In this episode: Lorelei discovers she may have a new spirit animal, finds she is losing patience with white fragility, and laments her lack of appreciation for brawny Scotsmen; if they are real Scotsmen (they may be American models in kilts for all she knows)
I Can Haz New Spirit Animal?
Having an invisible chronic illness really puts a damper on my otherwise exciting life. We’ve talked about that before, right? Although, I suppose it is exciting never to know exactly what you are up to on any given day, eh? It’s like a spinning wheel of fortune at a cardboard carnival. Will I reach my destination today? Oh look, I won three whole days in bed, all expenses NOT paid, but a bonus party in my cranium! Hooray! A couple of things I can generally count on though: Chronic Lateness and Low Energy.

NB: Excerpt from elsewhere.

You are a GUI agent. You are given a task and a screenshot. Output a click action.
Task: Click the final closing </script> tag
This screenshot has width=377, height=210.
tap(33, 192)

Messaging with to my roommate who was encouraging me to do…..stuff:
Think of me as a sloth person. I have a huge, “to do” list, but it takes me a full day to climb down the tree just to drop my weekly poo.
And I realized that I had just summed myself up perfectly.
The entire first week of 2018 I’ve been homebound with tummy issues, pain, lack of energy and an extremely rude migraine. Leave it to me to start the new year, with a headache NOT caused by drinking.
Having a chronic illness has forced me to reframe how I do things. I’ve had to acknowledge that I am a lot slower now, that I won’t have the energy or capacity to get through my full “to-do” list everyday and often I’m lucky to be able to accomplish just one small thing. To my great and burning shame, I’m chronically late. I absolutely hate to be late, especially when someone is waiting. Often, I have to put off an important thing for days which not only frustrates me. It doesn’t make other people very happy with me either, though often, they are incredibly gracious about it. I’m constantly trying to operate with a spoon deficit.
Admittedly, I have just become a sloth person. I will get the thing done, done well even; eventually. It’s just going to take me as long as it takes me. We all have to deal with that. If I’m going to be a sloth person though, I wish I could just take one shit a week. That would be so convenient.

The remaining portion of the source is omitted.